Although I’m not a blockchain expert, security is something that everyone values. Blockchain 2.0 according to them goes beyond cryptocurrency and into the realm – ‘for greater good of mankind’. This is something that I believe BFSI can benefit from. I can think of no better way to thank banks than to encourage a transparent, consistent, and transparent exchange or interaction between people.
Blockchain makes payments possible for banks and financial institutions. This technology will simplify and reduce the number of verifications and settlements required. Clearances can also be made easier using a blockchain-style technology.
Smart contracts are the most important invention in insurance since sliced bread. Smart contracts allow you to track and monitor changes in your situation, as well as automate payment transfers.
Smart contracts are the blockchain’s takeaway.
Big Data Analytics
The planet is home to approximately 8 billion people, which should have been significantly higher by the time that you’re done reading this sentence. This means that the data available is not known. It is the reason I decided it should be number two after crossing it off the security list.
Big data helped BFSI improve their performance. Using massive digitization drives, enough data was collected to enable incremental response modelling techniques to maximize customer targeting and return on investment.
Banks and other financial institutions were able to learn everything they needed about fraudulent and risky customers through risk analytics.
A BFSI company looking to harness big data should know the top three analytics techniques and find the right partner.
- Predictive modelling – to help predict behavior
- Risk analytics – To optimize and control risk and maximize revenue
- Segmentation – To use algorithms to segment customers and derive spending insights
AI or Cognition
I explained my situation to a bot rather than a human. Then, I got my KYC done by pouting before the camera or scanning digital softcopies and sharing them instead of cursing the bank/insurance representative because they failed to inform me about another document required to complete an so-called simple account formation process. This is how easy AI has made life easier.
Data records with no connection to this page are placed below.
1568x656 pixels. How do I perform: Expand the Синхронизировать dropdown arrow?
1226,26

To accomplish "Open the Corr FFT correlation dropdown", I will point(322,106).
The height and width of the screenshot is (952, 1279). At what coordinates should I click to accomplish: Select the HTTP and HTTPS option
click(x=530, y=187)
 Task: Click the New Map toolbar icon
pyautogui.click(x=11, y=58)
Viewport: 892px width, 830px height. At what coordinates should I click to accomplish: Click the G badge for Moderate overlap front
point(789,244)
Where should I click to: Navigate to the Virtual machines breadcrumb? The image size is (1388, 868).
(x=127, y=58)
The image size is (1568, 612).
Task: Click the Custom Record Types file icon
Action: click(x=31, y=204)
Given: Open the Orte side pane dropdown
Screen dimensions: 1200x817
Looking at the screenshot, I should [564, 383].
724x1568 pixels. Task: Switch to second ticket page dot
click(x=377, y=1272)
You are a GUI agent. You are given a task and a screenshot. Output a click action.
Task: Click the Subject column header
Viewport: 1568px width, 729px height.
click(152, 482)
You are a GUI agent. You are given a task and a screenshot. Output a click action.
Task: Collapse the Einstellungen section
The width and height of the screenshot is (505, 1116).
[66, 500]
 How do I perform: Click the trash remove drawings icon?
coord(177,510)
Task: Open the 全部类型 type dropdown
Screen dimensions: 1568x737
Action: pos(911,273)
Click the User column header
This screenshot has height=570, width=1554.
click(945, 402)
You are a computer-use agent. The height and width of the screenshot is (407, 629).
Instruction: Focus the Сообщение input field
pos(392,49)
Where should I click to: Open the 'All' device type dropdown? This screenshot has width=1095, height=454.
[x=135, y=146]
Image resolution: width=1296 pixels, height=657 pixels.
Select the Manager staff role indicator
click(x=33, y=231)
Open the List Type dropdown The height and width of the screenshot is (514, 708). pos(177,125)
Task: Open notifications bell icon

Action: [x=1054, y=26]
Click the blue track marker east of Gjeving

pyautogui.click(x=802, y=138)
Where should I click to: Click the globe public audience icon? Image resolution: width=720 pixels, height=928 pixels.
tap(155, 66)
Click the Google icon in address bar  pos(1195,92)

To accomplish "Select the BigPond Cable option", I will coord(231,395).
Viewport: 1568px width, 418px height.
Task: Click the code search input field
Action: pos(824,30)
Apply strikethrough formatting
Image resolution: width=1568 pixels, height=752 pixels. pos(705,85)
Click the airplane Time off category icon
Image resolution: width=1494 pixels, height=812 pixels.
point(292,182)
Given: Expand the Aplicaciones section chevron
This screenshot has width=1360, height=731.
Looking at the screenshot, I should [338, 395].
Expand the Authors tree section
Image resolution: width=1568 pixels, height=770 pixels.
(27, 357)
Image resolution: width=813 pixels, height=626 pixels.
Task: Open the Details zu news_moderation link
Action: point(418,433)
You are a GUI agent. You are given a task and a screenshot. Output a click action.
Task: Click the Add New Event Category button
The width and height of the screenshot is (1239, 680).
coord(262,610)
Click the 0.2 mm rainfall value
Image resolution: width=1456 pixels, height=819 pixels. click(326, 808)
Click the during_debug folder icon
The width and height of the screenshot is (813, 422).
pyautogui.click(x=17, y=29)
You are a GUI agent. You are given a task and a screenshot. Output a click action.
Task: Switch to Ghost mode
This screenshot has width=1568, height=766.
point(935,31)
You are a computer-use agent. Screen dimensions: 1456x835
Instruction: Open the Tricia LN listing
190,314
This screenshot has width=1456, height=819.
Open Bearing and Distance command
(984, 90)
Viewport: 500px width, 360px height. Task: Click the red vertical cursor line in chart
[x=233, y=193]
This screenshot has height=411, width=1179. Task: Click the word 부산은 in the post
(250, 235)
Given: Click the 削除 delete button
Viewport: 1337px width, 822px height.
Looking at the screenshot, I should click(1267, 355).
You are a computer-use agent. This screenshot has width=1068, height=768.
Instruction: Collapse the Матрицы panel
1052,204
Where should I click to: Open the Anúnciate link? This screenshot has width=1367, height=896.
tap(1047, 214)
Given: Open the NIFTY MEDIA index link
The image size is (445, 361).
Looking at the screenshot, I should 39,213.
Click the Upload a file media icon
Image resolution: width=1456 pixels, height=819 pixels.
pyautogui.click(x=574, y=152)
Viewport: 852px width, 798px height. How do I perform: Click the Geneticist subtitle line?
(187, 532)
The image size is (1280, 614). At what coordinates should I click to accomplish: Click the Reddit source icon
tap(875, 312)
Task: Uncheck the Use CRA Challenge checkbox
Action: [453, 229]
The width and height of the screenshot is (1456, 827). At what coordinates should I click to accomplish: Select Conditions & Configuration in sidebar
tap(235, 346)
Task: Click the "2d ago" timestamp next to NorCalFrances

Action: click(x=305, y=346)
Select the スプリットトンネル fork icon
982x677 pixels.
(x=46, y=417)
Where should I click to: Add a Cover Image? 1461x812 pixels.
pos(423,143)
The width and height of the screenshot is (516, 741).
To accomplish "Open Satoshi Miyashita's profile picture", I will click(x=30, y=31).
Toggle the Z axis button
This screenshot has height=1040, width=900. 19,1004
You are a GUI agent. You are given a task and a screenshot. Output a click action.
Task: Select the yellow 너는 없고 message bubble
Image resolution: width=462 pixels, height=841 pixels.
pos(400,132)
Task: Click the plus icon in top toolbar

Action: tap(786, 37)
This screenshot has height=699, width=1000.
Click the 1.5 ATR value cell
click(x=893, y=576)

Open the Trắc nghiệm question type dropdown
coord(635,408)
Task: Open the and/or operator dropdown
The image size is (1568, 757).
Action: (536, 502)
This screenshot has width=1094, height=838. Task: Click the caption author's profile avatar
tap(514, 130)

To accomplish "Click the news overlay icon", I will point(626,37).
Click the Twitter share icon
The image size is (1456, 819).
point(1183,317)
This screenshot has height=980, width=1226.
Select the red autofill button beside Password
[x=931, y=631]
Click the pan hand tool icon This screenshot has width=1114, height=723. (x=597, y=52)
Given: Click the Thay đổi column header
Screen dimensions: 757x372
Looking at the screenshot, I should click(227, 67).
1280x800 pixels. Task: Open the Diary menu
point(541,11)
The BFSI industry also uses AI to deliver personalized experiences.
If you’re a BFSI company looking to get your hands on AI in order to win customers smiles, then you need to be aware of:
- Chatbots/ RPA Bots – Use them to answer customer questions, settle claims, and reduce repetitive work
- Face recognition- Use this to keep an eye out for security and surveillance purposes, as well as for Video KYCs. It can also be used for loan processing or in the capital market to reduce waiting times.
- Image Recognition – OCR (Optical Character Recognition) is a great tool for both customers and the industry. It allows you to seamlessly transition from paper to paperless.
IoT
Here’s some math that I found fascinating: A worldwide forecast for connected devices predicts that there will be approximately 50 billion Internet of Things devices in use by 2030. What’s more, the world’s population isn’t expected to touch even 10 million by 2030. Imagine how connected the world will become. Anyway, I digress.
The BFSI industry’s 50 billion figure is more exciting than ever because it means more efficient work and better detection of frauds.
Connected cars make it easier to get auto insurance, smart homes make it easier to get home insurance, and wearables simplify life insurance.
Bank of Things, or BoT, is a term that refers to banking. It’s a term that shows how IoT has always been known by banks. BoT is a way for financial institutions to have rich, personalized and seamless interactions with customers. It can integrate multiple technologies, viz. To gain more information about their clients, IoT, Blockchain ……, AI, Big data analytics, AI and Blockchain are all possible.
BoT is one term Mr./Ms. BFSI must be looked out for.
Cloud
We are now at the top. It means that I have finished the meal with no dessert if cloud computing is not included in the list.
You can connect everything, from a bus ticket to a yacht sale with IoT and even use your face for a loan. But, no matter how big your data analysis is, you still need a place to store it all. Cloud computing allows you to improve your processes by eliminating the infrastructure cost.
Cloud apps are a great way to increase efficiency in transactions. It is a great place to start: creating low-code apps that can be used to manage loans or onboard customers.
Cloud will help you reduce operational costs and scale to meet any unexpected demand surges. Cloud can also give you an extra boost to your online or mobile banking, or insurance. You can also use Banking APIs to make your work easier, especially when creating bank accounts for NBFCs.